About 1923, on his way to the University of Kansas for a lecture on Gestalt psychology, Dr. William Sadler wrote a note to Bill Sadler, his son, who was fifteen and in high school at the time. Dr. Sadler suggested that it would be good to begin getting together with some of both Dr. Lena’s and Dr. Sadler’s friends and colleagues for tea and philosophic discussions on Sunday afternoons. (The Sadlers had moved to their spacious new residence at 533 Diversey Parkway the year before). He proposed that Bill talk over the idea with his mother. When Dr. Sadler returned to Chicago he discovered his wife had invited a group of about thirty friends for a three o’clock Sunday afternoon tea.

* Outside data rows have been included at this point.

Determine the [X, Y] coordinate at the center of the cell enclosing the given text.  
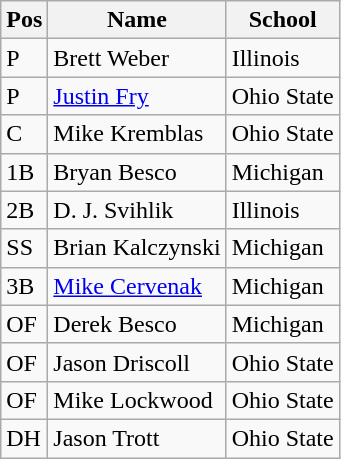
2B [24, 210]
Jason Trott [137, 438]
3B [24, 286]
1B [24, 172]
Mike Kremblas [137, 134]
Pos [24, 20]
Derek Besco [137, 324]
D. J. Svihlik [137, 210]
C [24, 134]
SS [24, 248]
DH [24, 438]
Bryan Besco [137, 172]
Jason Driscoll [137, 362]
Justin Fry [137, 96]
Brett Weber [137, 58]
Mike Cervenak [137, 286]
Mike Lockwood [137, 400]
Brian Kalczynski [137, 248]
School [282, 20]
Name [137, 20]
From the cell containing the given text, extract its center point as [x, y] coordinate. 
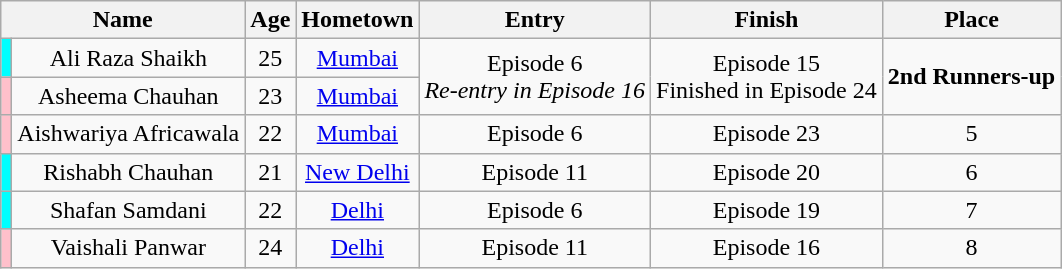
Entry [535, 20]
Age [270, 20]
7 [971, 210]
Episode 19 [767, 210]
Finish [767, 20]
Place [971, 20]
New Delhi [358, 172]
Episode 23 [767, 134]
Episode 20 [767, 172]
Episode 15Finished in Episode 24 [767, 77]
5 [971, 134]
Aishwariya Africawala [128, 134]
Rishabh Chauhan [128, 172]
25 [270, 58]
21 [270, 172]
Episode 6Re-entry in Episode 16 [535, 77]
Ali Raza Shaikh [128, 58]
8 [971, 248]
Vaishali Panwar [128, 248]
Name [123, 20]
2nd Runners-up [971, 77]
6 [971, 172]
Episode 16 [767, 248]
23 [270, 96]
Hometown [358, 20]
Asheema Chauhan [128, 96]
Shafan Samdani [128, 210]
24 [270, 248]
Provide the [X, Y] coordinate of the cell's center where the given text is located.  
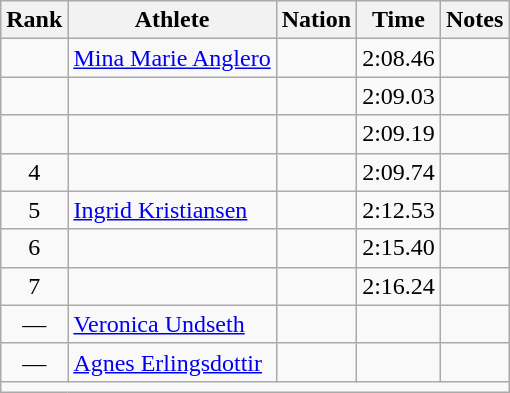
Mina Marie Anglero [172, 58]
Notes [474, 20]
2:09.74 [399, 172]
Agnes Erlingsdottir [172, 362]
Nation [316, 20]
6 [34, 248]
2:15.40 [399, 248]
Time [399, 20]
Ingrid Kristiansen [172, 210]
Athlete [172, 20]
7 [34, 286]
5 [34, 210]
2:16.24 [399, 286]
Veronica Undseth [172, 324]
2:09.19 [399, 134]
2:09.03 [399, 96]
2:12.53 [399, 210]
4 [34, 172]
Rank [34, 20]
2:08.46 [399, 58]
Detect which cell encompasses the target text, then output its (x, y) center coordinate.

The group was destined to become the “Forum,” and soon began to include interested individuals from all walks of life. ClydeBedell told me there was a brief screening process consisting of an interview with Dr. Sadler, and the early sessions were somewhat informal. Later, as the Urantia Papers were read, the meetings may have been rather tedious. The turnover of Forum members was great, and during its period of existence, a total of 486 members had come and gone. The final meeting of the Forum as such took place on May 31, 1942. In a 1983 interview, Clyde Bedell spoke of those early days. The year was 1924; Clyde was 26 years old. He had just returned to Chicago:
“I saw Lister Alwood . . . I had Sunday dinner at his home . . . He asked me if I would like to go to a Forum meeting at the home of an eminent Chicago psychiatrist. I asked a few questions, and he said: ‘Well, Sadler is a fantastic speaker; he talks about all sorts of things. Discussion may go in any direction. But he’s a fascinating, interesting, brilliant man.’ . . . So that first Sunday I had dinner at Lister’s home and we went to Dr. Sadler’s Forum at 533 Diversey. It was extremely interesting. I have no idea what it was all about or what he talked about now . . .”
Clyde goes on to tell us that he asked Dr. Sadler’s permission to invite a woman to attend a session. He brought his future wife, Florence Evans, to the next meeting.
“Incidentally, I should mention the fact that shortly after I joined the Forum, Lister Alwood was through with the Forum . . . There was quite a little turnover. There were no limits on what could be discussed. I think a good many people in the very early Forum felt, years later, they had been circumstanced into it. If that is the case, what occurred before papers started coming . . . was of no moment. It’s a strange thing but . . . many things which you think today we should have remembered we do not remember . . . What year did the papers begin coming through? I don’t know. If we had known that such a thing as an epochal revelation was coming through, we would have kept diaries . . .”
As the Forum began to discuss various issues, Dr. Sadler was continuing his efforts to discover the source of the puzzling night manifestations of the sleeping subject. He and his wife had begun to work out various questions about the universe in advance, asking them verbally as opportunities arose.
Sadler decided to privately develop a series of especially difficult questions as a test. He memorized fifty-two specific questions (Dr. Sadler was noted for having a remarkable photographic memory) to see if these so-called “student visitors” could ascertain what was in his mind. It should be noted that according to Dr. Sprunger, Sadler did not believe that mental telepathy was possible.
Shortly after, in one of the nocturnal sessions with the subject, Dr. Sadler and Dr. Lena encountered a particularly “electrifying personality” who claimed to be from a distant planet. He greatly excited the doctors by his comments. As this personality seemed about to take leave, Dr. Sadler challenged him saying: “How can you prove you are who you say you are?” The entity replied: “I cannot prove — but you cannot prove that I am not.” He then stunned the doctor with this remark: “However, I have just received permission to answer forty-six of the fifty-two questions you have been holding in your mind.”
Lena spoke up in surprise, “Why Will, you have no such list of questions, do you?” Dr. Sadler was forced to admit, “Yes I do Lena, and fifty-two is the exact number.”
The astonishing personality then proceeded to answer the forty-six acceptable questions as promised.13 He then added a pointed admonition:
“If you only knew what you are in contact with you would not ask me such trivial questions. You would rather ask questions as might elicit answers of supreme value to the human race.”